Saved entries:
_ _ _ _ _ _ _

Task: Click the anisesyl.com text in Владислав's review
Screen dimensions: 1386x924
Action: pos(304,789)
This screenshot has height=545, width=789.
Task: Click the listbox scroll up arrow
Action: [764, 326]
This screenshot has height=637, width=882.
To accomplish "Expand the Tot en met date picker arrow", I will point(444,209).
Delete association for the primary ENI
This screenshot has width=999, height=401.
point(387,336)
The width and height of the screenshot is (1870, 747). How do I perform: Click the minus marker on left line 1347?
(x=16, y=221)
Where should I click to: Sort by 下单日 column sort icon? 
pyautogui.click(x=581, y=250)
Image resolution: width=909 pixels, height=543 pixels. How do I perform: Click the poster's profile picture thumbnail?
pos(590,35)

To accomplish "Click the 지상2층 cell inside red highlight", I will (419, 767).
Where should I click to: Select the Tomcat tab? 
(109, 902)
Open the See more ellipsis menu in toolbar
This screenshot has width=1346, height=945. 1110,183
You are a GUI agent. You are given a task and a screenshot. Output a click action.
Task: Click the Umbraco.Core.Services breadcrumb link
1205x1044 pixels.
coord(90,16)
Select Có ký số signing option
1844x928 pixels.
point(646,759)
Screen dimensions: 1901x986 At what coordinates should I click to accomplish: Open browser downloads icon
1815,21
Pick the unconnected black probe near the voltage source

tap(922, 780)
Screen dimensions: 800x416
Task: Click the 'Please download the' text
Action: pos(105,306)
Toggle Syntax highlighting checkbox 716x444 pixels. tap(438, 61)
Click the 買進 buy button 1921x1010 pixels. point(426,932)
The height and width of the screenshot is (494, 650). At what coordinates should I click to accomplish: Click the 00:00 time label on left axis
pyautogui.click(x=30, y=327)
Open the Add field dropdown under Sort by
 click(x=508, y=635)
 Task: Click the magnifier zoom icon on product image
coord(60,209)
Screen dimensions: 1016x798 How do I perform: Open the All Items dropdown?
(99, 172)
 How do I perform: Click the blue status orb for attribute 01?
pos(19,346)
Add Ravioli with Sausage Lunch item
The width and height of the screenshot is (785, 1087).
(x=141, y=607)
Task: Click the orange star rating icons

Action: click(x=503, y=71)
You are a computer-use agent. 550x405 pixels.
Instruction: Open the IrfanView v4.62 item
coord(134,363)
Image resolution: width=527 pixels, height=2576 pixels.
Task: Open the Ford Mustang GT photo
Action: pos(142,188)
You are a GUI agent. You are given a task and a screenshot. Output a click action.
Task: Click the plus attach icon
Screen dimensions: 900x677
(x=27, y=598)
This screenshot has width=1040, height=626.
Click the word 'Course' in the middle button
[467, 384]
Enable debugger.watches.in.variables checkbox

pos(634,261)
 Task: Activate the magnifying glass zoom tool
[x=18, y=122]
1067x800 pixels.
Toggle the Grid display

_ _ _ _ _ _ _

The answer is every entry, copied word for word.

Task: Click the anisesyl.com text in Владислав's review
Screen dimensions: 1386x924
Action: pos(304,789)
This screenshot has height=545, width=789.
Task: Click the listbox scroll up arrow
Action: [764, 326]
This screenshot has height=637, width=882.
To accomplish "Expand the Tot en met date picker arrow", I will point(444,209).
Delete association for the primary ENI
This screenshot has width=999, height=401.
point(387,336)
The width and height of the screenshot is (1870, 747). How do I perform: Click the minus marker on left line 1347?
(x=16, y=221)
Where should I click to: Sort by 下单日 column sort icon? 
pyautogui.click(x=581, y=250)
Image resolution: width=909 pixels, height=543 pixels. How do I perform: Click the poster's profile picture thumbnail?
pos(590,35)

To accomplish "Click the 지상2층 cell inside red highlight", I will (419, 767).
Where should I click to: Select the Tomcat tab? 
(109, 902)
Open the See more ellipsis menu in toolbar
This screenshot has width=1346, height=945. 1110,183
You are a GUI agent. You are given a task and a screenshot. Output a click action.
Task: Click the Umbraco.Core.Services breadcrumb link
1205x1044 pixels.
coord(90,16)
Select Có ký số signing option
1844x928 pixels.
point(646,759)
Screen dimensions: 1901x986 At what coordinates should I click to accomplish: Open browser downloads icon
1815,21
Pick the unconnected black probe near the voltage source

tap(922, 780)
Screen dimensions: 800x416
Task: Click the 'Please download the' text
Action: pos(105,306)
Toggle Syntax highlighting checkbox 716x444 pixels. tap(438, 61)
Click the 買進 buy button 1921x1010 pixels. point(426,932)
The height and width of the screenshot is (494, 650). At what coordinates should I click to accomplish: Click the 00:00 time label on left axis
pyautogui.click(x=30, y=327)
Open the Add field dropdown under Sort by
 click(x=508, y=635)
 Task: Click the magnifier zoom icon on product image
coord(60,209)
Screen dimensions: 1016x798 How do I perform: Open the All Items dropdown?
(99, 172)
 How do I perform: Click the blue status orb for attribute 01?
pos(19,346)
Add Ravioli with Sausage Lunch item
The width and height of the screenshot is (785, 1087).
(x=141, y=607)
Task: Click the orange star rating icons

Action: click(x=503, y=71)
You are a computer-use agent. 550x405 pixels.
Instruction: Open the IrfanView v4.62 item
coord(134,363)
Image resolution: width=527 pixels, height=2576 pixels.
Task: Open the Ford Mustang GT photo
Action: pos(142,188)
You are a GUI agent. You are given a task and a screenshot. Output a click action.
Task: Click the plus attach icon
Screen dimensions: 900x677
(x=27, y=598)
This screenshot has width=1040, height=626.
Click the word 'Course' in the middle button
[467, 384]
Enable debugger.watches.in.variables checkbox

pos(634,261)
 Task: Activate the magnifying glass zoom tool
[x=18, y=122]
1067x800 pixels.
Toggle the Grid display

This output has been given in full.